Rambling about Privileged Americans, Social Boundaries & Recycling
We Americans are a proud and privileged people but whether many of us have earned this heightened status is up for debate. Our position as a world power was really built during the world wars when we produced many of the goods and weapons needed during the battles in Europe & Africa. This country was built on our ability to manufacture products for other countries, but America has moved away from being the world producer of goods. NAFTA didn’t help matters any. Many American companies now have their products (and services) handled by factories in foreign countries.
Even with our economy as bad as it is, people still flock here from other countries in search of a better life. The difference between those of us who were born here and the new Americans is that Newbies will do whatever it takes to get by and are not hindered by false pride.
There was a blog earlier this summer that made freshly pressed which had to do with picking wild blackberries (in the U.K.) and how some people would prefer to buy them in the store rather than pick them on a roadside bush or someone’s hedgerow.
I was reminded of this story last weekend when I went to do my weekly shopping and saw and obviously “new” American picking crab apples off of one of the landscape trees. I was tempted to ask him how he cooked them (Apple sauce? Jelly?), but didn’t want to interrupt or embarrass him. I guarantee you that the majority of “old” Americans would never consider doing this no matter how hungry they were.

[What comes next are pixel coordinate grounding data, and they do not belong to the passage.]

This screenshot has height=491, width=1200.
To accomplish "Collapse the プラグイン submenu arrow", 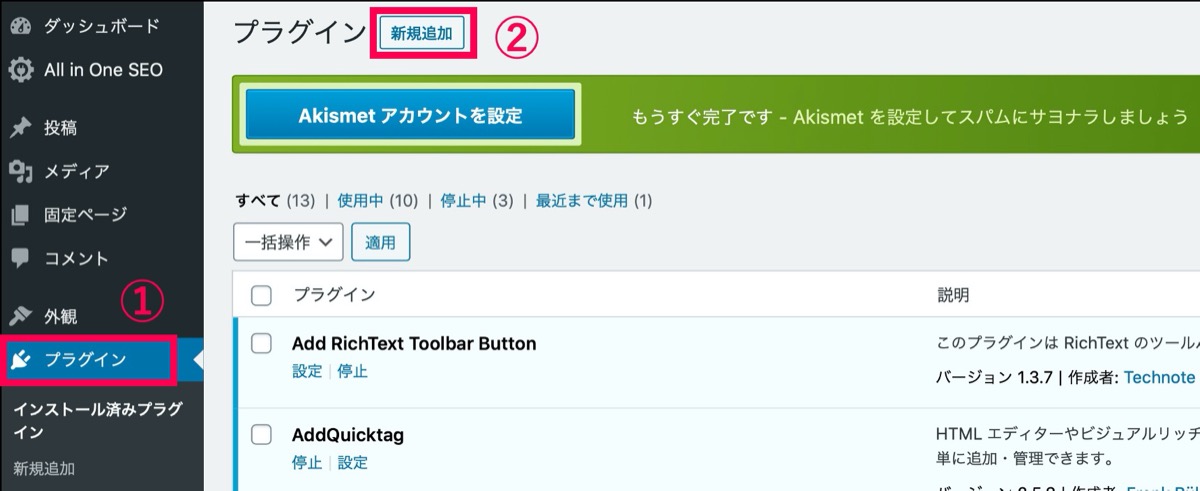I will tap(198, 360).
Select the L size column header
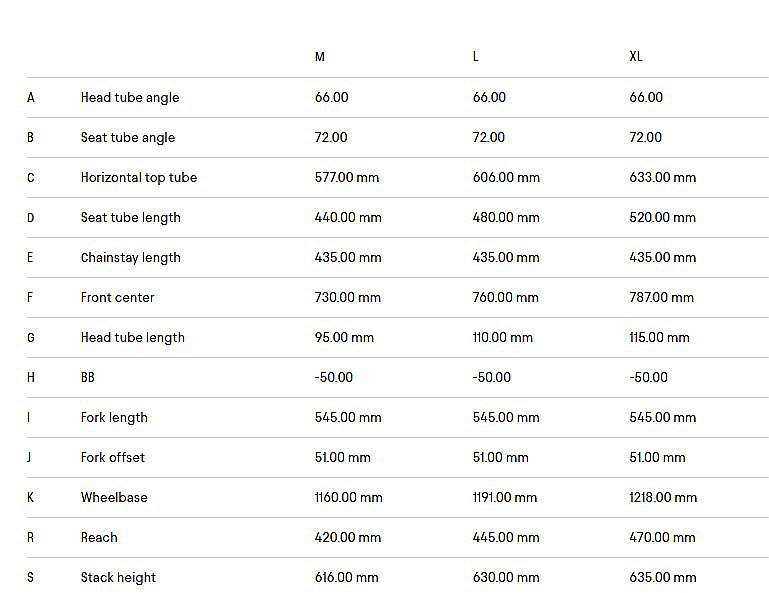Image resolution: width=769 pixels, height=593 pixels. 476,57
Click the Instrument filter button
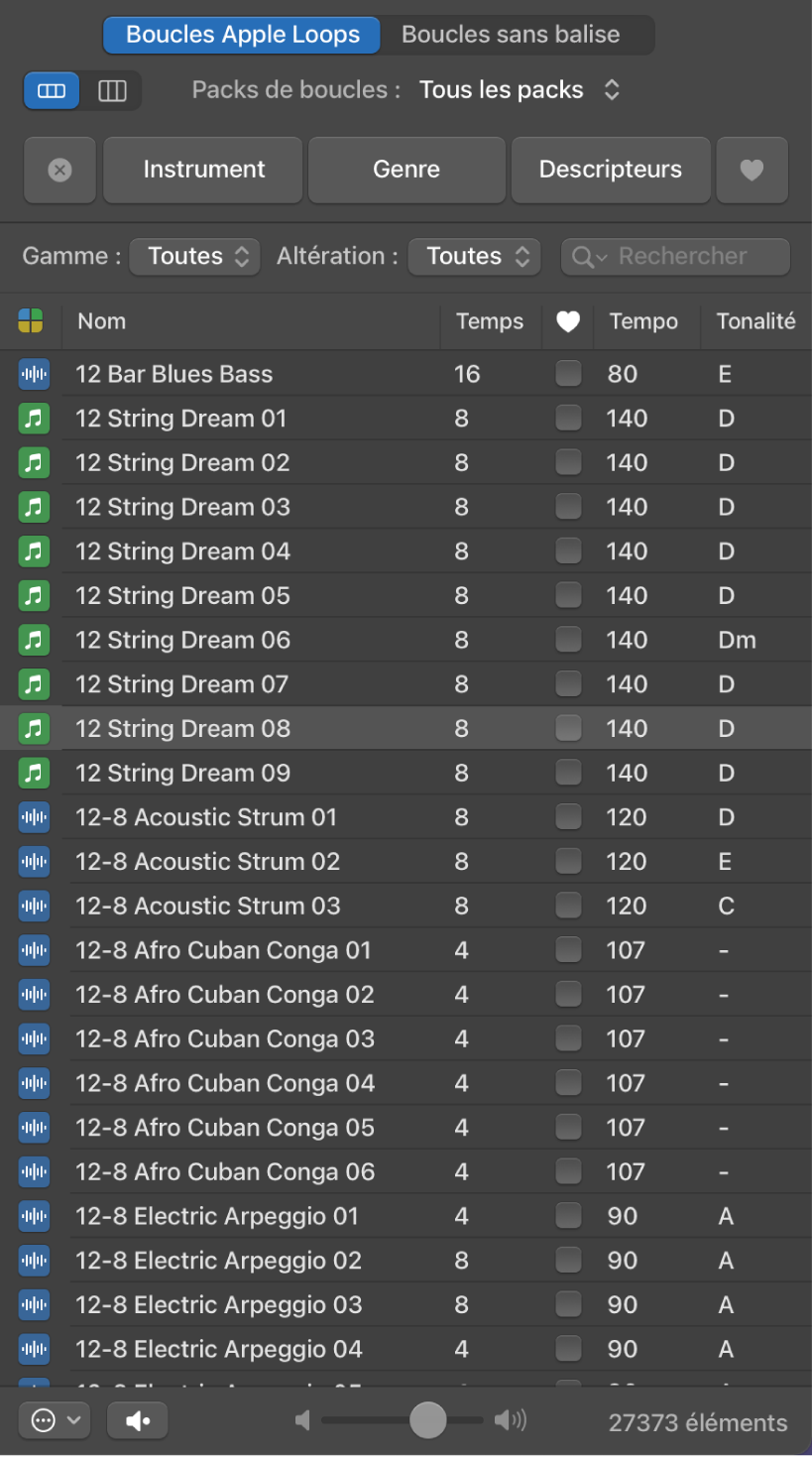 (x=203, y=170)
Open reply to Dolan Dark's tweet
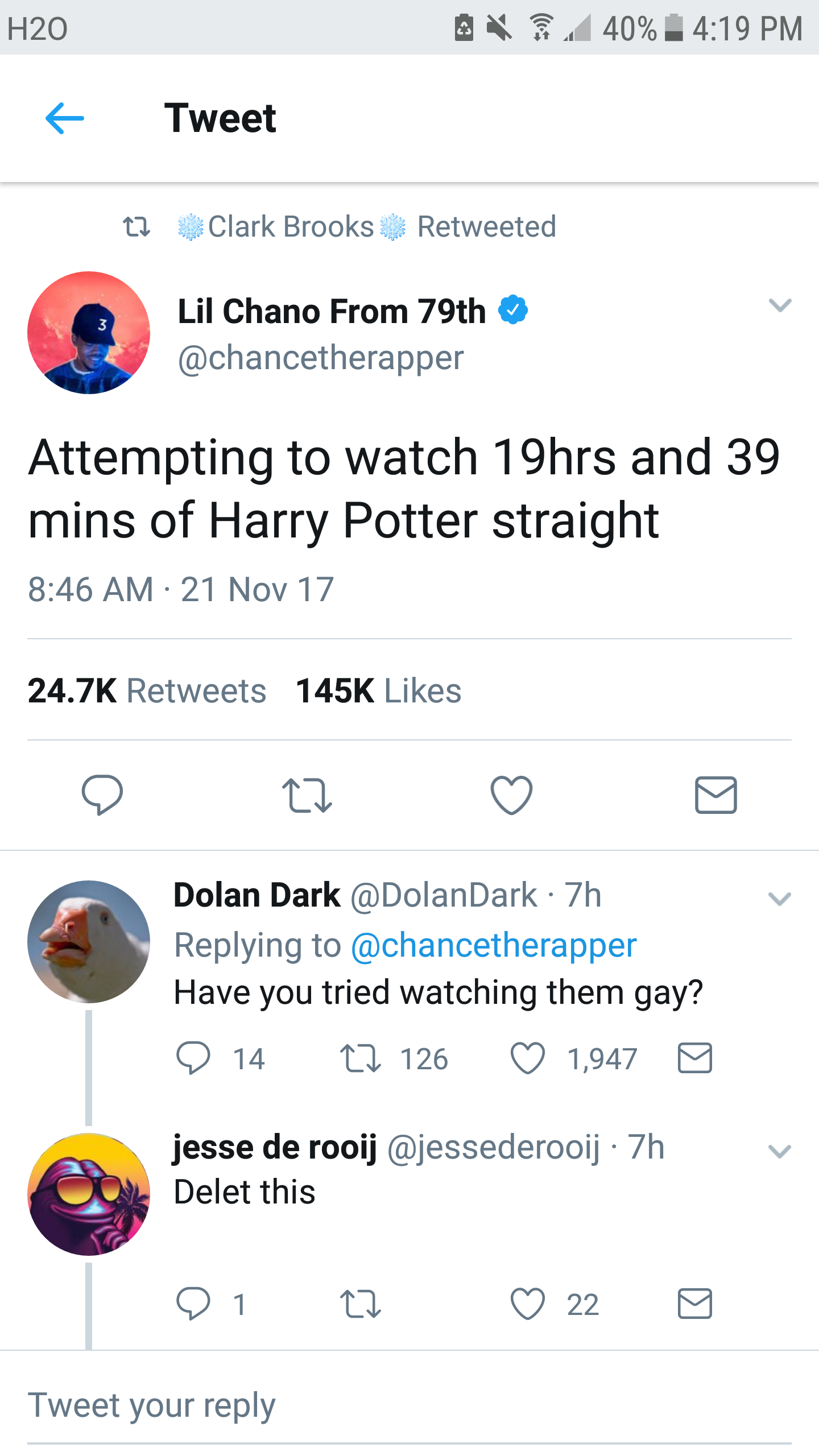 pyautogui.click(x=193, y=1058)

It’s not just about food either. We are a disposable society in all senses of the word. I do think people are more careful these days and many donate to thrift stores when they can, but a good deal of useable items wind up on the trash heap all the same. I’m not ashamed to admit that I’ve pulled a thing or two off the curb on trash day and if I couldn’t use it myself, I’d share with someone who could. I pulled a perfectly good charcoal grill and storage basket from curbs in my neighborhood and the people I gave them to were glad to have them.
Maybe it’s just the way I was raised but I don’t mind using someone else’s castoffs. I cut my teeth at yard sales, flea markets and antique shows. I went digging in old trash piles with my grandparents – looking for old bottles and other treasures that had been buried long ago. If I knew I could make at least my current salary by dumpster diving and selling the stuff on eBay or Craigslist, I’d do it in a heartbeat.
It’s pretty satisfying to resurrect something and give it value again. People are getting around to embracing thrift and recycling but we’ve been a wealthy nation for such a long time. Things would have to get a whole lot worse from people to get over their squeamishness about “trash”, thrift stores and eating leftovers.
May you have a happy and healthy Thanksgiving Day. Remember how blessed you are to live in the greatest nation in the world. Try, if you can, to share some of your prosperity with those less fortunate than you (I will too) and remember to think twice before you put something out on the curb – call your local Goodwill / Purple Heart / Amvets. Someone will be able to use your old stuff and our landfills would benefit from a diet.